For musicians who grew up in the last half of the 20th century, the words “48th Street” conjure up vivid memories of the epicenter of NYC’s robust music industry. The Big Apple’s Music Row was a cluster of instrument retailers along West 48th Street between Sixth and Seventh Avenues, which could service the needs of literally every musician on the planet. World-famous legends, touring sidemen, local session cats and working pros, music teachers, garage band amateurs and beginners, and tourists from around the globe; they could all come to 48th Street and find the tools they needed to bring the music in their hearts to life. After weathering cultural and stylistic changes from the big band era to late-‘90s electronica, the shops slowly faded away as brick-and-mortar retail gave way to 21st-century e-commerce.
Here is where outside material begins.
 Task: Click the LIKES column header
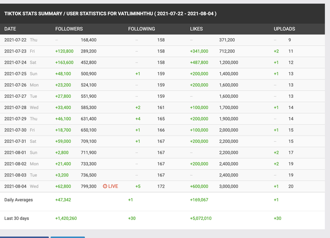point(196,29)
But an entire generation of musicians continues to cherish their memories of Rudy’s, We Buy Guitars, Alex Music, and others as essential elements of this city’s rich cultural history.

One name not only dominated 48th Street but also possessed a unique cultural artifact that signified the energy of the street and the unity of musicians everywhere. Manny’s Music was a leading music retailer and New York institution for over six decades, epitomizing both the glory and the grind of the music biz. Founded by Manny Goldrich (1904-1968) and famous for its Wall of Fame of signed photos, Manny’s was also home to a guitar called “Old Yellow.” Old Yellow was the unofficial “tryout” guitar at Manny’s: all customers, from average Joes to ex-Beatles, were required to play it when testing out amps or effects. Today Old Yellow is owned by the Sam Ash corporation, and carries a tag that reads, in part: “This guitar has seen more action than a Quentin Tarantino movie!”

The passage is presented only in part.